Sep. 10, 2013 A novel, hybrid part-human, part-machine visual system that uses a simple mobile phone camera has been developed to search for evidence of past or present life in planetary analogue sites on Earth. Patrick McGuire from the Freie Universität, Berlin, will present results from this Cyborg Astrobiologist at the European Planetary Science Congress in London on Monday 9th September.
Members of McGuire's team, which include researchers from the Freie Universität, West Virginia University, the Centro de Astrobiología in Madrid and the University of Malta have been working for over a decade towards giving more scientific autonomy to robotic rovers in choosing the most promising sites for geological and astrobiological investigation. In the Cyborg Astrobiologist system, initially the human astrobiologist takes images of his/her surroundings using a mobile phone camera.
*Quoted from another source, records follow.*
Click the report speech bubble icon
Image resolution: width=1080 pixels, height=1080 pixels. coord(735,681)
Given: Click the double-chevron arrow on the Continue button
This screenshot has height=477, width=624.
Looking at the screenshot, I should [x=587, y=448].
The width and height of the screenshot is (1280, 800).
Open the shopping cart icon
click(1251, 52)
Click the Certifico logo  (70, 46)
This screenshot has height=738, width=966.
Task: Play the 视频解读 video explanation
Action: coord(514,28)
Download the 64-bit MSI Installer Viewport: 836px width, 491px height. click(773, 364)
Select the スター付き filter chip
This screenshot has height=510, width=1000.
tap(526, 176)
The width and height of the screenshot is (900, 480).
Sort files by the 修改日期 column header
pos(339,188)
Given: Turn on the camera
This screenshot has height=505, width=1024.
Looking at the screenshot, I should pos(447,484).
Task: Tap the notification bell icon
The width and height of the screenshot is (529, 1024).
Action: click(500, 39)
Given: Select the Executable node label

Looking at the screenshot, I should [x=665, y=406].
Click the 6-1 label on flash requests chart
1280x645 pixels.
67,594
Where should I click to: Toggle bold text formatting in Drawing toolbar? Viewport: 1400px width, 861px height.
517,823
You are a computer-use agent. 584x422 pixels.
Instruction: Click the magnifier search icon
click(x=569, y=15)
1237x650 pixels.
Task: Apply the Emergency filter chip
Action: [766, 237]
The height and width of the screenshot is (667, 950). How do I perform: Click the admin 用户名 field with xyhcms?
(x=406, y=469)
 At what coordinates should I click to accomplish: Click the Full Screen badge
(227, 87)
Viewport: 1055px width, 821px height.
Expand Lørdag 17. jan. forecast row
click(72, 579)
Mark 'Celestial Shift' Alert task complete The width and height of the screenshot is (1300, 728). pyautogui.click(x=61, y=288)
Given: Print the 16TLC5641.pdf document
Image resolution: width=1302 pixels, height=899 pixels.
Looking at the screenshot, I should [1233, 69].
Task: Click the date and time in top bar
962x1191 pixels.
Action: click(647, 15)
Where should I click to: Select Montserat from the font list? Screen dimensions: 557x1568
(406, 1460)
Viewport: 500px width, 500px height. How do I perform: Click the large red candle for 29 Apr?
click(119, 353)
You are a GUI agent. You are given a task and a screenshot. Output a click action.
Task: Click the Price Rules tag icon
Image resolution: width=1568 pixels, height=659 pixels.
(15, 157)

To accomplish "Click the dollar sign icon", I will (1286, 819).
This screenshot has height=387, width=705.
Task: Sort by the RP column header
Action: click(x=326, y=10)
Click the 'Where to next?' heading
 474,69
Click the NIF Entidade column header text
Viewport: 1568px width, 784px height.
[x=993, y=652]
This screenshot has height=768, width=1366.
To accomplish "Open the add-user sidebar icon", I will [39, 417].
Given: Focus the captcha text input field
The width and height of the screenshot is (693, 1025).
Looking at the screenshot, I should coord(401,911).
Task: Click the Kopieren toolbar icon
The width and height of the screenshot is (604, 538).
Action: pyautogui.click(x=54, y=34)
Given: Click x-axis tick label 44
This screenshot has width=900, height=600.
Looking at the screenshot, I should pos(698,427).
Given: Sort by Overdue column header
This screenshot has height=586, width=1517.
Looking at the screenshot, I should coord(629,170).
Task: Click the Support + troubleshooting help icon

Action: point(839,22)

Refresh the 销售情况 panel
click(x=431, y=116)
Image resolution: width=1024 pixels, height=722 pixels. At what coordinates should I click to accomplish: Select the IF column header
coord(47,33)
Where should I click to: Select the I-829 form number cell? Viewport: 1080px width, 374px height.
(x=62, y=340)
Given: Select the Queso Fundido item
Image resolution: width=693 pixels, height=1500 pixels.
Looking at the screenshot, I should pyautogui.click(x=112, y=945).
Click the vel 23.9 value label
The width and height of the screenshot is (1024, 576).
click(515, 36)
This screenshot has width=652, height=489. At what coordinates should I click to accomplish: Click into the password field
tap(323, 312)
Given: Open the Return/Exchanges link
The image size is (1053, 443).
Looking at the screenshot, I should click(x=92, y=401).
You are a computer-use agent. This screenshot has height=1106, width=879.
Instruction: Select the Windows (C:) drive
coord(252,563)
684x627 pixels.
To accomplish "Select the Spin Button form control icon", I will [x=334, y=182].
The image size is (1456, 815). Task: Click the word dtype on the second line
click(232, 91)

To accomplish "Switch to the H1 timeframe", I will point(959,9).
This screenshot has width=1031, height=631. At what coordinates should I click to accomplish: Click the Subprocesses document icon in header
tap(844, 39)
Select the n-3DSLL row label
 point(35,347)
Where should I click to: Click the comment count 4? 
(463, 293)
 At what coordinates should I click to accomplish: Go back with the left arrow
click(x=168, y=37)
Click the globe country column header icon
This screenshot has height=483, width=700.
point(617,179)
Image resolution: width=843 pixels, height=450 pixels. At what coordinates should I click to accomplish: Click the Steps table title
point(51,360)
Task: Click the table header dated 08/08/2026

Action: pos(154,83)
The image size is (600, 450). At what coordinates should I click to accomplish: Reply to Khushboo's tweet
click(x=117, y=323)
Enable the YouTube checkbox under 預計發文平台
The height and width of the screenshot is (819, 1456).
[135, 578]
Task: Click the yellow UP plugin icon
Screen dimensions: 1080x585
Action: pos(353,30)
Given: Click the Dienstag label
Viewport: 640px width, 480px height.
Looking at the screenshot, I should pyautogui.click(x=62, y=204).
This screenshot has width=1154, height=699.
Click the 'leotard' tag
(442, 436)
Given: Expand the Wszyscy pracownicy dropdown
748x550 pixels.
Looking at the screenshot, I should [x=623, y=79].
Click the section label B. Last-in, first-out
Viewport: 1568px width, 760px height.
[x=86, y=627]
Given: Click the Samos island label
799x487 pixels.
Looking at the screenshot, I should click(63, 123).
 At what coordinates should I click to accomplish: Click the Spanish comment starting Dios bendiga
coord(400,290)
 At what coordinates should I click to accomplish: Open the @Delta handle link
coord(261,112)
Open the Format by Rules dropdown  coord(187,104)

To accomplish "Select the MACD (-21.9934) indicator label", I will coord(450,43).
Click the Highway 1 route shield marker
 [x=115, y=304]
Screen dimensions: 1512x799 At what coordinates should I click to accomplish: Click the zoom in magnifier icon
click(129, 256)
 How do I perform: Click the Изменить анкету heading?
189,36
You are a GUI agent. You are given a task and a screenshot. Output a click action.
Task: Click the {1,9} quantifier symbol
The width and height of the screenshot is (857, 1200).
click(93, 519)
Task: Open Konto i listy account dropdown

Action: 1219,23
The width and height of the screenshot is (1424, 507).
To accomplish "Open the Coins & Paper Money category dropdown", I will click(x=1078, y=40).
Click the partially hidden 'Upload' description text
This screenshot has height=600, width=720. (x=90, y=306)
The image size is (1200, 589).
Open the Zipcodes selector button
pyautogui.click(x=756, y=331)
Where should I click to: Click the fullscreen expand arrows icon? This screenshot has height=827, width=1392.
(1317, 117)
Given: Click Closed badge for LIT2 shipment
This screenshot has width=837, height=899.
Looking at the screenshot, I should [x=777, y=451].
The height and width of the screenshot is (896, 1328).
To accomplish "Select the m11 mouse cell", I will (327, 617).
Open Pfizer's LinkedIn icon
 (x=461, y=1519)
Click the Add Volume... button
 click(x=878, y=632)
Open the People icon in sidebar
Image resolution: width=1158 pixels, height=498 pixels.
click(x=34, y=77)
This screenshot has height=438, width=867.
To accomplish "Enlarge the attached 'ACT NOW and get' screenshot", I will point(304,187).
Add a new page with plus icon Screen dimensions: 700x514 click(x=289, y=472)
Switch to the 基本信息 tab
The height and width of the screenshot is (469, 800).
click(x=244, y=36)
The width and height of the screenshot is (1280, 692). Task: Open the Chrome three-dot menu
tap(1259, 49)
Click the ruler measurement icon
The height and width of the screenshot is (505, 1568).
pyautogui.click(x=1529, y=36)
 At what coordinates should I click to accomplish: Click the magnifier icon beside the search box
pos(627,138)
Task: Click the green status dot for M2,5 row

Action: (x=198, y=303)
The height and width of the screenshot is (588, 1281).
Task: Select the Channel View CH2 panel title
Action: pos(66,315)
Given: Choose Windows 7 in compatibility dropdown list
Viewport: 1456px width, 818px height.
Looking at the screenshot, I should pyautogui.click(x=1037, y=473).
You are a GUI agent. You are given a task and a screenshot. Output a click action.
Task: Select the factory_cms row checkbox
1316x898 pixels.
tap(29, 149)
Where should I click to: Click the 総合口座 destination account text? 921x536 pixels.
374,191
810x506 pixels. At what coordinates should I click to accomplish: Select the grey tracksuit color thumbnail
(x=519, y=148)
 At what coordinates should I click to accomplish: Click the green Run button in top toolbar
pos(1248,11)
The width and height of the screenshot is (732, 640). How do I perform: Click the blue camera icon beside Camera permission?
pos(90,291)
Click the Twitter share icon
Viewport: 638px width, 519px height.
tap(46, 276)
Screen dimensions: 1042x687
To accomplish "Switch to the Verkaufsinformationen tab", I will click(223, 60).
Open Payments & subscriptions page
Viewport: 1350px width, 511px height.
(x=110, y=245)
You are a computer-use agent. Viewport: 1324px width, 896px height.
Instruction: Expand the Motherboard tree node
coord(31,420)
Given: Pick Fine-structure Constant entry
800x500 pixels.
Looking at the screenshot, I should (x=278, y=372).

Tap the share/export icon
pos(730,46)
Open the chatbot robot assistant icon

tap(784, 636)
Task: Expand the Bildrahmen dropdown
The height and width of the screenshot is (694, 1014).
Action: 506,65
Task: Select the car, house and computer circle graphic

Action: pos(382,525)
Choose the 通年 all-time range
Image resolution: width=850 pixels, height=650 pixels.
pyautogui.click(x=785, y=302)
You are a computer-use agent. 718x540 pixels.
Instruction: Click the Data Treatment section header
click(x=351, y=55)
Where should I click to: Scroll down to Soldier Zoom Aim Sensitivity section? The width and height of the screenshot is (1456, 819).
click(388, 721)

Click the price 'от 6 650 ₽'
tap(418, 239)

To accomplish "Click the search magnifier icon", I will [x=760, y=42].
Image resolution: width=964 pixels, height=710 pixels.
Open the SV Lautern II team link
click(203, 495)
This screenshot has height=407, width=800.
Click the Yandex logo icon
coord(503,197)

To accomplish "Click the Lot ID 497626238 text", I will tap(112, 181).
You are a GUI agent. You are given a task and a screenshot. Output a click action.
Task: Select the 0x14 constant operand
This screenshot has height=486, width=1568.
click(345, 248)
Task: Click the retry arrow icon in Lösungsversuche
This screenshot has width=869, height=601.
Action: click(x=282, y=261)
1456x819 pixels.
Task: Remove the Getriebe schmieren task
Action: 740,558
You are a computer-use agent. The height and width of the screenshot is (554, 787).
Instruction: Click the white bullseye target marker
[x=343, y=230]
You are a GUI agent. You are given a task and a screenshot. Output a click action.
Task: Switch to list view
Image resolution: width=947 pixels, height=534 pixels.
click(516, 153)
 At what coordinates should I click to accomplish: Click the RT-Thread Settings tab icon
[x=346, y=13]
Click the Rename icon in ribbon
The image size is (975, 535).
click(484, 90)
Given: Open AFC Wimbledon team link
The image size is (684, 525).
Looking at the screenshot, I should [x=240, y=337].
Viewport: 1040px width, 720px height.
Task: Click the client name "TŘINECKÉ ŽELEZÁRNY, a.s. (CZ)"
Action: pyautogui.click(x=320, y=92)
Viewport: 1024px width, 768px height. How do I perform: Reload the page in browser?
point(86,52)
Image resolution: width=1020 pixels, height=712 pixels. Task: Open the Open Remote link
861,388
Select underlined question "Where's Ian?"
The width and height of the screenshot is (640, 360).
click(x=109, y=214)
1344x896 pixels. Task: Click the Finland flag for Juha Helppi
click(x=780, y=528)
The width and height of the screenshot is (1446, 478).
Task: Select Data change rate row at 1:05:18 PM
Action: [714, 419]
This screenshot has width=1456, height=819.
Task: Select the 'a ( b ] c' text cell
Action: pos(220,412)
These images are sent to via Bluetooth to a laptop, which processes the images to detect novel colours and textures and communicates back to the astrobiologist the degree of similarity to previous images stored in the database.
"Over the years, our system has shrunk down from a camera on a tripod and wearable computer, to a small laptop and a phone-cam," said McGuire. "We are now working to speed up the image compression analysis and put the whole system onto a Smartphone -- and eventually onto a Mars rover!"
The robotic rovers currently exploring Mars are heavily reliant on guidance from scientists back on Earth to detect areas that are most interesting for further analysis. The time delay in transmitting and receiving the commands can take between 4 and 24 minutes depending on the relative positions of Earth and Mars on their orbital paths. Exploration would be speeded up significantly if the rovers could identify autonomously unusual colours and textures created by geochemical or biological processes that may be a sign of past or present life.
Tests of the Cyborg Astrobiologist system have been conducted at field sites with similarities to landscapes that are found on Mars, imaging gypsum cliffs, red-bed sandstones, limestones, mudstones and coalbeds. Some rocks have been partly covered with lichen, a life-form that can possibly spread to/from other planets. Matching images with similar features in images from the database has been very successful.
"In our most recent tests at a former coal mine in West Virginia, the similarity-matching by the computer agreed with the judgement of our human geologists 91% of the time. The novelty detection also worked well, although there were some issues in differentiating between features that are similar in colour but different in texture, like yellow lichen and sulphur-stained coalbeds. However, for a first test of the technique, it looks very promising," said McGuire. These results of the Cyborg Astrobiologist's field-work in West Virginia are currently under review for publication by the International Journal of Astrobiology.